The Jewish Confederation of Ukraine (JCU) is an association of Ukrainian public organizations founded in 1999. The Confederation unites independent social, charitable and religious Jewish organizations in Ukraine.

History 
The Jewish Confederation of Ukraine is an association of national, regional, and local Ukrainian organizations that strengthen and support Jewish Ukrainian relations. It was formerly established in April 1999 at a meeting attended by representatives of 294 Jewish groups and organizations.  

The JCU was set up by four umbrella organizations: the Union of Jewish Religious Organizations of Ukraine, the Society for Jewish Culture/Jewish Council of Ukraine, the Association of Jewish Organizations and Communities-VAAD of Ukraine, and the Kiev City Jewish Community.

In September 2018 the JCU and the American Jewish Committee (AJC), signed an association agreement to formalize their collaborative relationship.

Mission 
The mission of the JCU is to unite the Jews of Ukraine, to help the Jewish communities in the country and to support the State of Israel. They also aim to preserve Jewish history, culture and the memory of the Holocaust, while increasing the awareness of the role that the Jewish community has played in the history of Ukraine. The JCU also works to combat anti-Semitism and encourage international support for Ukraine's independence.

Key figures 

 Boris Lozhkin - President of the JCU and Vice-President of the World Jewish Congress. Lozhkin became President of the JCU in May 2018.
 Inna Ioffe- Executive Director of the JCU
 Borys Fuksmann – Honorary President, and former head of the JCU

Organizations

Members
 Ukrainian Association of Judaic Religious Organizations ()
 Kiev City Hebrew Community ()
 All-Ukrainian Hebrew Council ( jadvis.org.ua)
 Hebrew Rights protection Group ()
 Borys Lozhkin Charity Fund ( lozhkin.foundation)
 Charity Fund in honour of Larysa Rodnianska ()

Partners
 World Jewish Congress
 European Jewish Congress
 Euro-Asian Jewish Congress
 The American Jewish Joint Distribution Committee
 Conference of European Rabbis (CER)
 OSCE
 Ukrainian Jewish Committee
 The Jewish Foundation of Ukraine
 Ukraine–Israel Business Council
 Ukrainian Jewish Encounter
 The Jewish Agency for Israel
 Lauder Foundation

The Righteous People of My City 
The flagship project of the JCU, “The Righteous of My City”, is part of the wider international initiative The Righteous among the Nations led by Jerusalem-based memorial organisation Yad Vashem. In this context, the term "Righteous" refers to people who risked their lives to save Jews during the Second World War. According to Yad Vashem, there are almost three thousand righteous people in Ukraine.

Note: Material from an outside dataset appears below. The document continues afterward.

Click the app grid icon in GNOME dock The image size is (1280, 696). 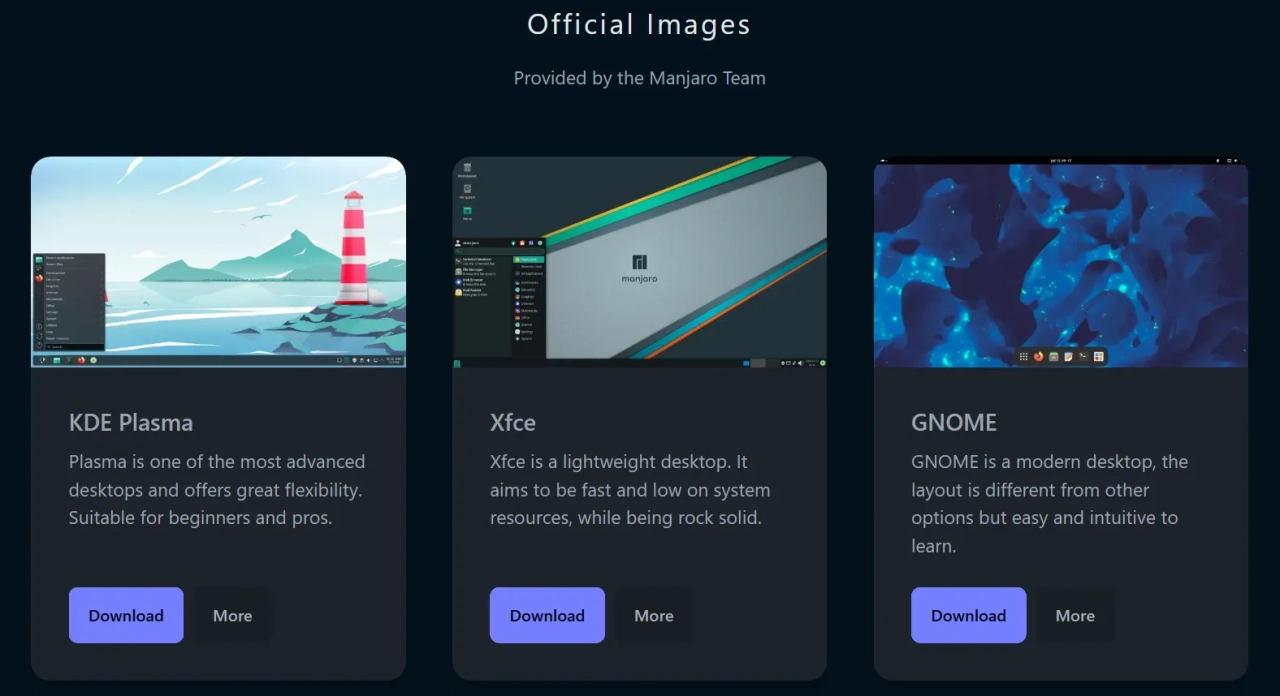(x=1023, y=357)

Announced in September 2018, JCU's  project includes renaming streets in most of the major cities of Ukraine, granting special pensions to the Righteous People of Ukraine, filming documentaries, publishing books based on their stories and expanding the database of internationally recognized heroes

Metropolitan Sheptytsky Medal 
In 2013, the JCU established a tradition of awarding the Metropolitan Andrey Sheptytsky Medal to prominent figures who contributed to the development of Jewish-Ukrainian relations.

The medal was named after Andrey Sheptytsky, Ukrainian Greek Catholic Church Metropolitan Archbishop between 1901 and 1944 who openly criticised the Nazi regime and harboured and saved hundreds of Jews during the Second World War.

The first Sheptytsky Medal was awarded to James Temerty, founder of the Ukrainian Jewish Encounter. The second recipient of the award was Victur Pinchuk, founder of the Yalta European Strategy and Pinchuk Foundation.

In 2016 the medal was given to Ivan Dziuba during the commemorative events surrounding the 75th anniversary of the Babi Yar tragedy. Dziuba was recognized for his longstanding commitment to human rights and dialogue between nations.  In 2018, the 4th medal was awarded to Ronald Lauder, President of the World Jewish Congress.